You care about people. You see people suffering. You want to help them, right?
And so because I'm very high affective empathy, when someone's dissociating in front of me,
like I will feel some of that dissociation when they're having a migraine in front of me.
Like my brain may start to hurt. I remember one person who had stabbing headaches. And it's like,
it would like come on all of a sudden. I remember like watching them like I am during the
interview. And then all of a sudden, like my brain just jolted. And I was just like, what?

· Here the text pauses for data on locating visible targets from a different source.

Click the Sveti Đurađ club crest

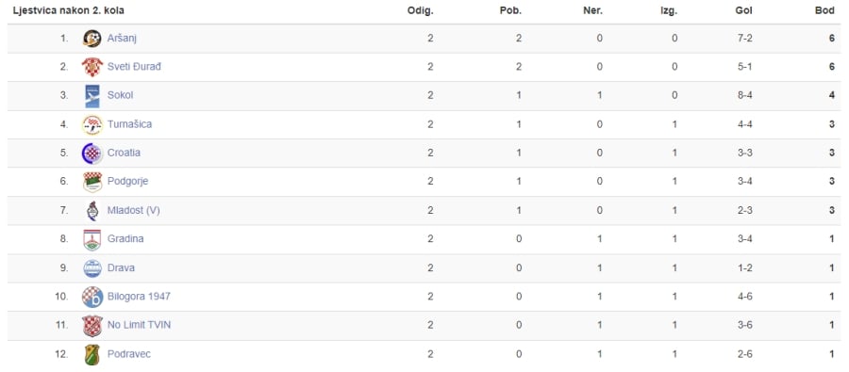[x=92, y=67]
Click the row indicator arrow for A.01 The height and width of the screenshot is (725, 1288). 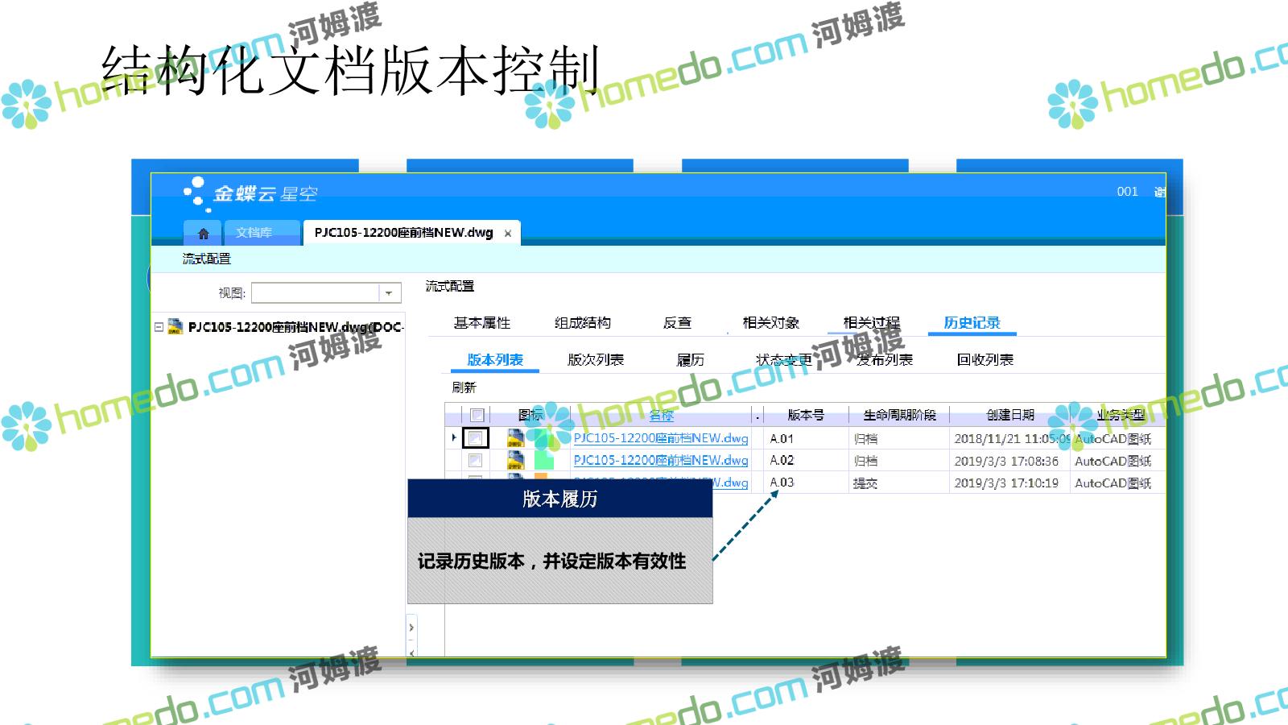[454, 437]
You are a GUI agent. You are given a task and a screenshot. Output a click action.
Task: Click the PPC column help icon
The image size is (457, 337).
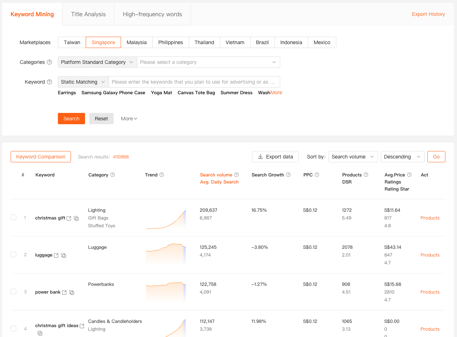[x=317, y=175]
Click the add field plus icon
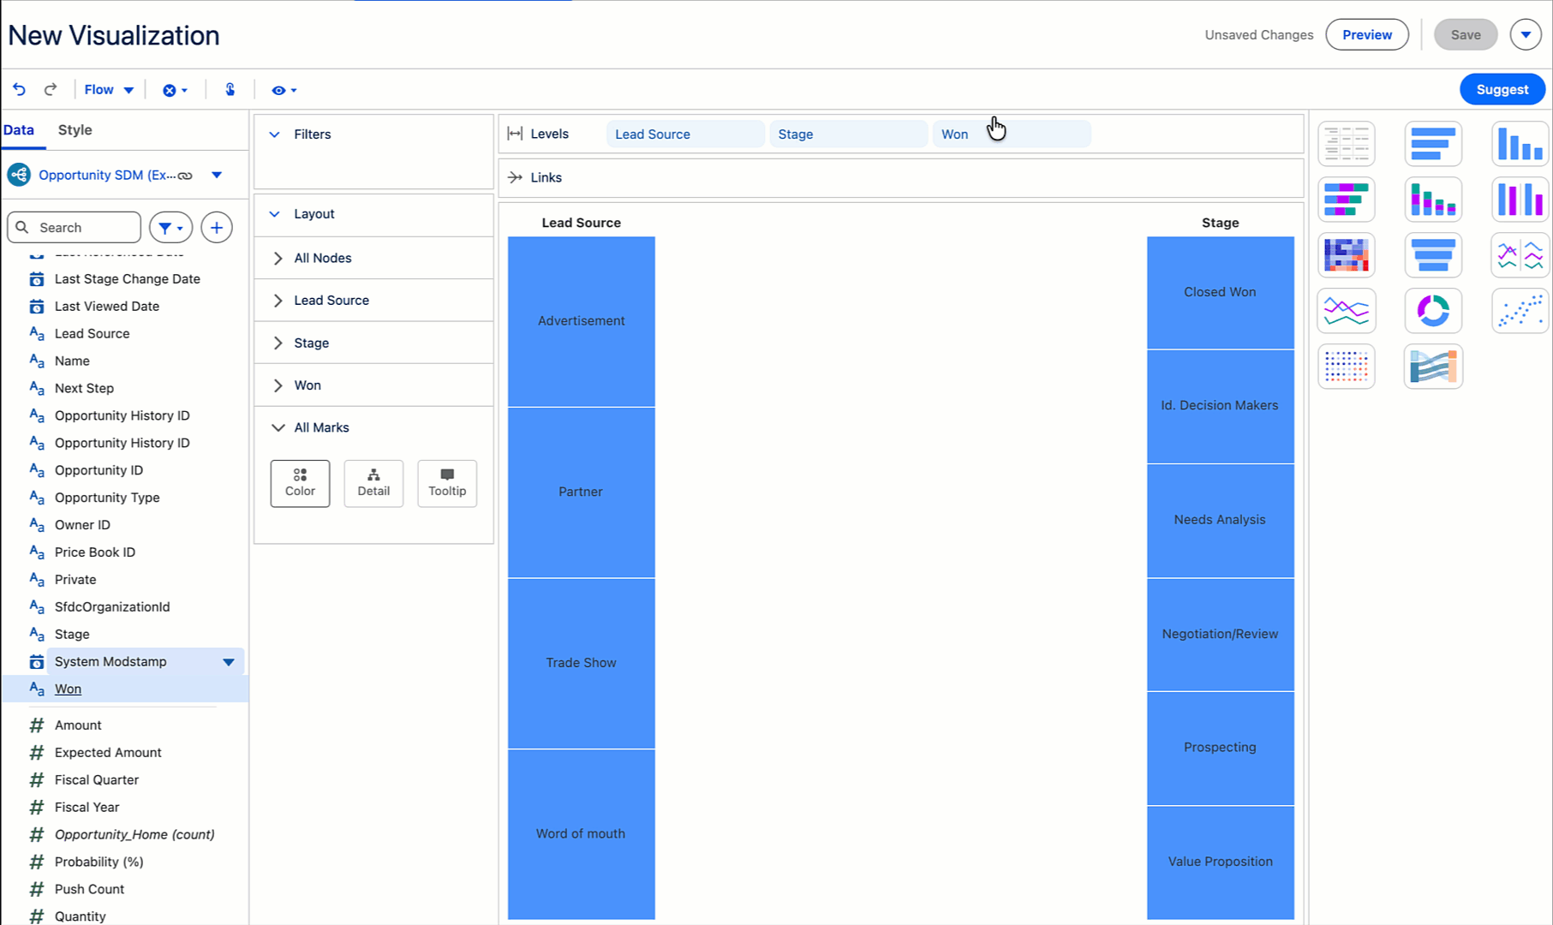The height and width of the screenshot is (925, 1553). tap(217, 228)

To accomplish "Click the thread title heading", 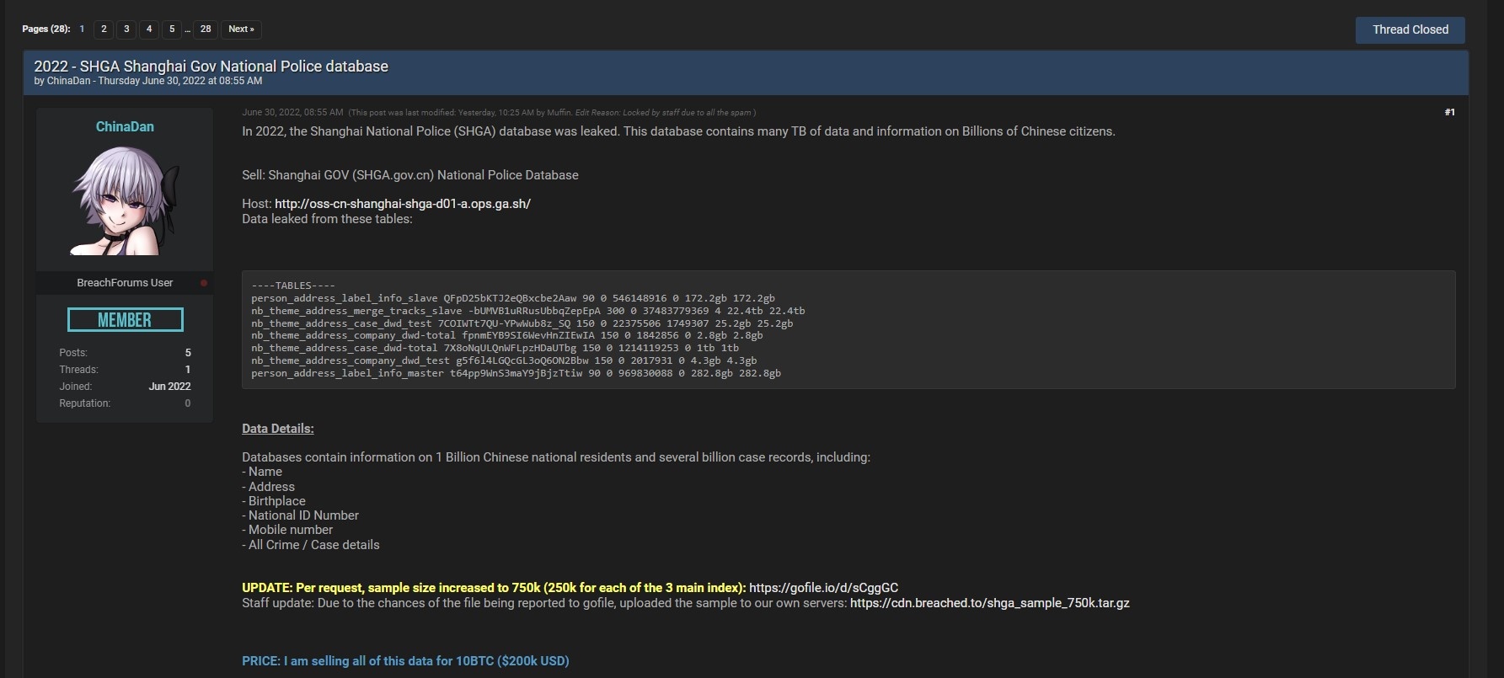I will click(211, 67).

And she's like, you could feel that?
And I'm like, yeah, what was that?
She's like, that's my stabbing headache.
And I'm like, oh, my gosh, that's awful.
Yeah.
Okay.
So I'm emphasizing alternative narratives that someone can have about having a dissociative experience.
Right.
So instead of telling yourself, I'm going to die, this is always going to go on, this is horrible.

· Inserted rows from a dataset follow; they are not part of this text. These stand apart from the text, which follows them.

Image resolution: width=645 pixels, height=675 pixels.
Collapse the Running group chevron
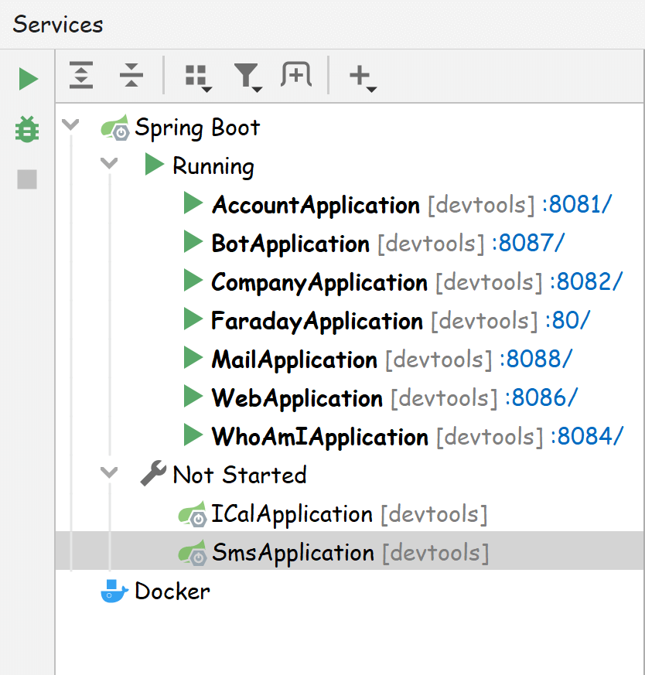tap(110, 164)
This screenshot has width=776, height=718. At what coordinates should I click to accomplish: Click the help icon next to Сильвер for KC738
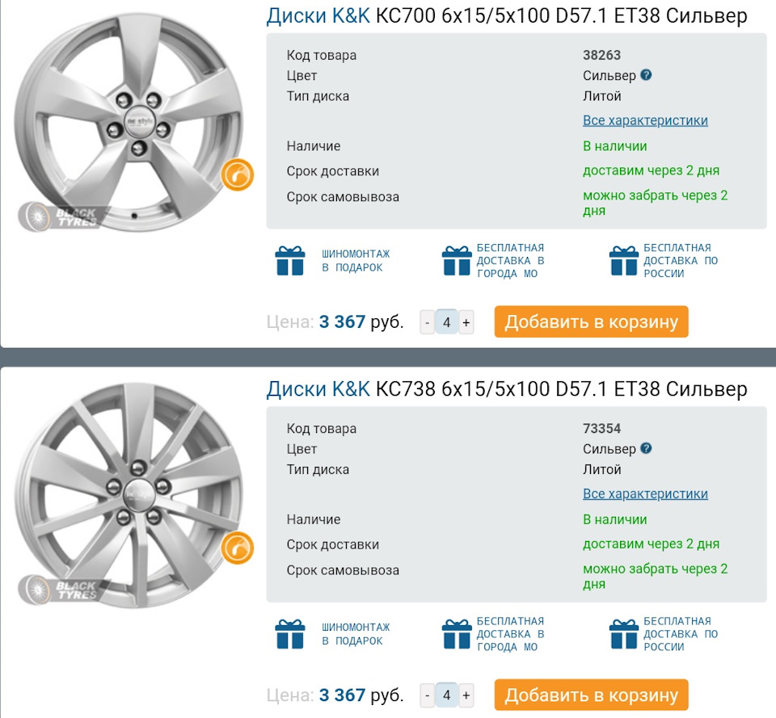click(646, 448)
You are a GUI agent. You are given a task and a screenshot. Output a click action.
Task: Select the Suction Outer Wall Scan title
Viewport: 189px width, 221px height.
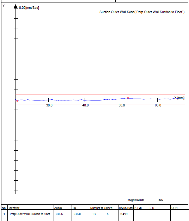pyautogui.click(x=142, y=12)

it's a different narrative to think,
oh, maybe I'm having this because I'm highly creative,
I'm high stress reactivity,
so when something very stressful happens,
I feel that stress more intensely than most people.
Or I feel I'm just picking up more stimulus
from the environment than most people.
Like the highly sensitive child is someone like yourself
who just is pulling in more stimulus
than most people.
Now, if you're someone who loves to go to Disneyland,
like that level of stimulus is your cup of tea,
you're not a highly sensitive child, okay?
Like you're, and you're not a child.
But it's the person who's wired that way, right,
who just pulls in more information and stuff
from their environment that I think it can be overwhelming
if they pull in too much, if they're having,
so it's like a sensory diet is what we do with our kids,
for example, where it's like,
because me and me and my wife are both highly more on the higher sensitive spectrum our kids are
just a beautiful mixture of that and so for us it's like nature it's like we need more nature
than most people we need more downtime we need more reading you know we need more of that sort
of reflective space so if so i'm putting out like an alternative narrative that someone can
grab onto instead of the catastrophizing narrative
I mean, that is the, I mean, I really like that way.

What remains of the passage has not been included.